Broadly neutralizing antibodies suppress HIV in the persistent viral reservoir

Abstract

Several highly potent and broadly neutralizing monoclonal antibodies against HIV have recently been isolated from B cells of infected individuals. However, the effects of these antibodies on the persistent viral reservoirs in HIV-infected individuals receiving antiretroviral therapy (ART) are unknown. We show that several HIV-specific monoclonal antibodies--in particular, PGT121, VRC01, and VRC03--potently inhibited entry into CD4(+) T cells of HIV isolated from the latent viral reservoir of infected individuals whose plasma viremia was well controlled by ART. In addition, we demonstrate that HIV replication in autologous CD4(+) T cells derived from infected individuals receiving ART was profoundly suppressed by three aforementioned and other HIV-specific monoclonal antibodies. These findings have implications for passive immunotherapy as an approach toward controlling plasma viral rebound in patients whose ART is withdrawn.

Keywords: HIV envelope protein; HIV-specific antibodies; latent HIV.
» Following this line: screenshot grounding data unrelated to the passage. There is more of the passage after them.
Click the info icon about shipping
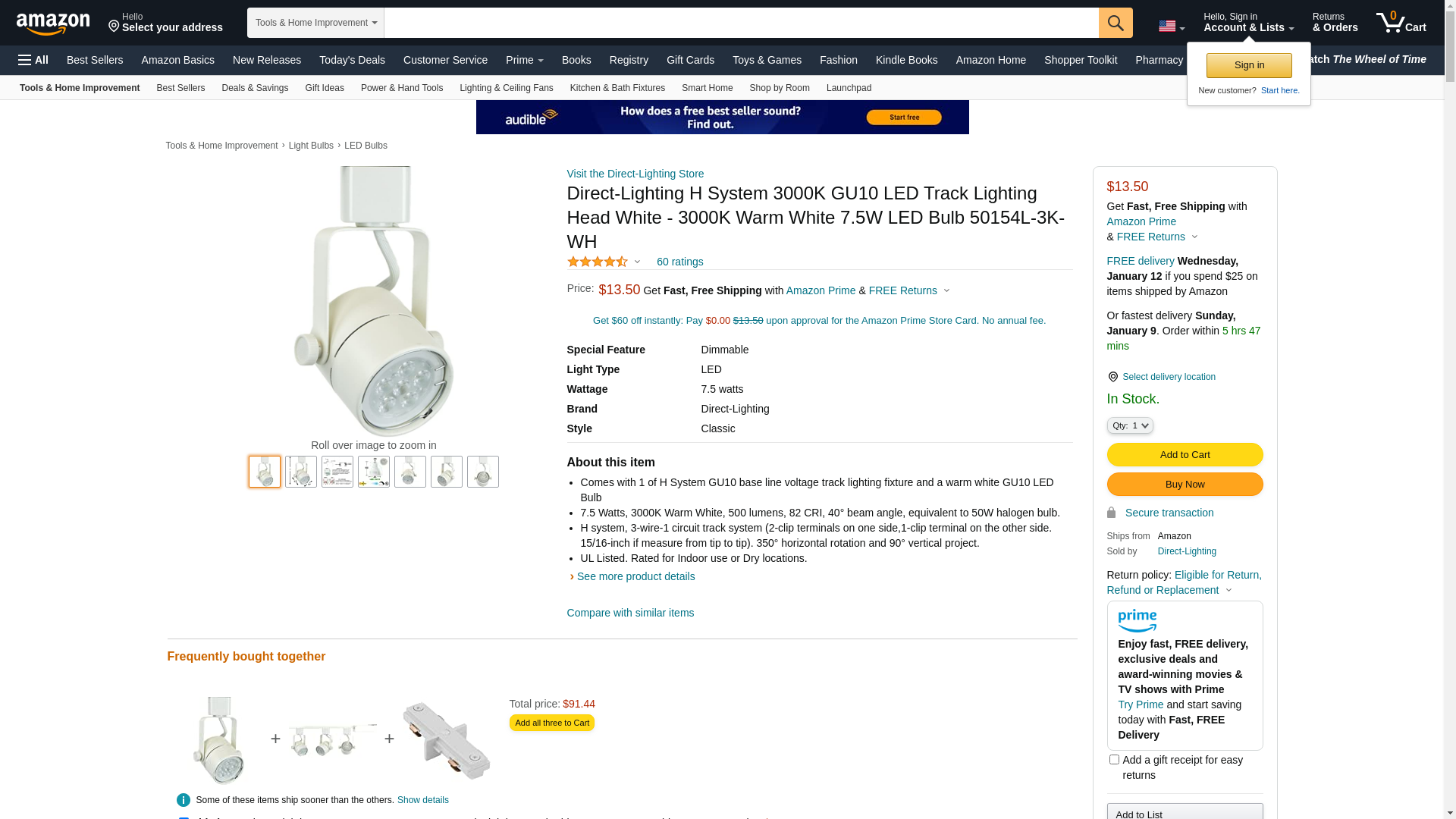pos(183,800)
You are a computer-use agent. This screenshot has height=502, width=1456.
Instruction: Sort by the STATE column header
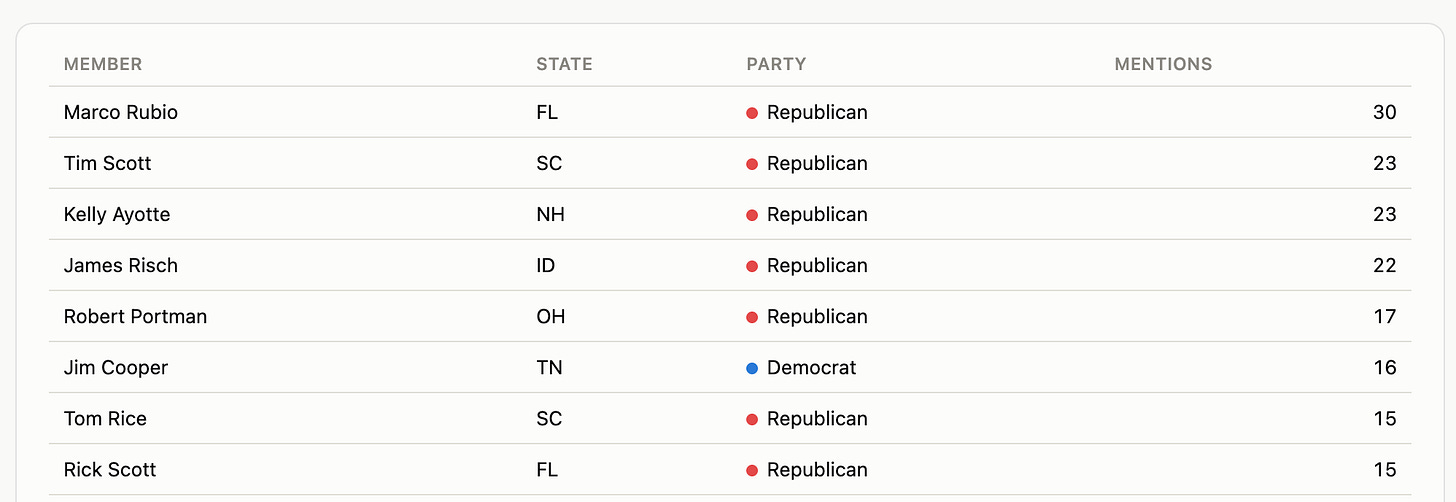pos(564,64)
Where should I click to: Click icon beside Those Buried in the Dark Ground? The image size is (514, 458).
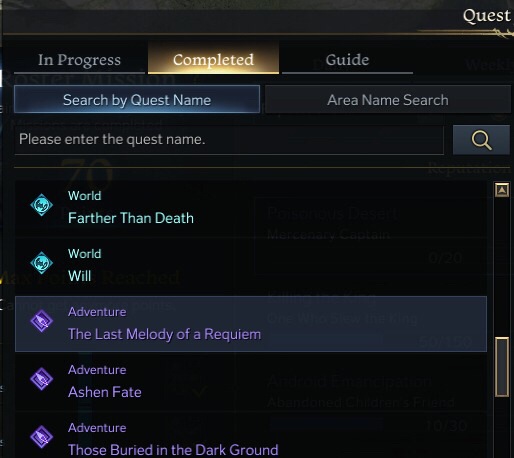(41, 437)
Conflict of interest statement

The authors declare no conflict of interest.

Figures

Fig. 1.

Effect of broadly reactive HIV-specific monoclonal antibodies on virus isolated from latently infected resting CD4+ T cells obtained from HIV-infected individuals receiving ART. (A) Representative data showing fold increase of virions bound to a panel of broadly reactive HIV-specific monoclonal antibodies over negative control (human IgG). (B) Cumulative data showing fold increase of virions bound to a panel of broadly reactive HIV-specific monoclonal antibodies over negative control (human IgG). The fold increases of the binding of virions to HIV-neutralizing antibodies over the control antibody (human IgG) were compared by using the studentized range test. The geometric mean values are shown as black bars.

Fig. 2.

Effect of broadly reactive HIV-specific monoclonal antibodies on virus isolated from latently infected resting CD4+ T cells obtained from HIV-infected individuals receiving ART. (A) Representative data showing log suppression of viral entry into CD4+ T cells obtained from HIV-uninfected donors by HIV-specific monoclonal antibodies over negative control (human IgG). (B) Cumulative data showing log suppression of viral entry into CD4+ T cells obtained from HIV-uninfected donors by HIV-specific antibodies over negative control (human IgG). The log suppression of viral entry over the control antibody (human IgG) was compared by using the studentized range test. The mean values are shown as black bars.

Fig. 3.

Effect of broadly reactive HIV-specific monoclonal antibodies on viral replication in autologous CD4+ T cells of infected individuals whose viremia was controlled on ART. CD4+ T cells from nine study subjects were stimulated with anti-CD3/CD28 antibodies in the presence of two HIV-specific monoclonal antibodies (20 µg/mL; individually or in combination) that exhibited the highest levels of inhibition of HIV entry. The cultures were maintained for 9 d and the level of viral replication was determined by HIV p24 ELISA.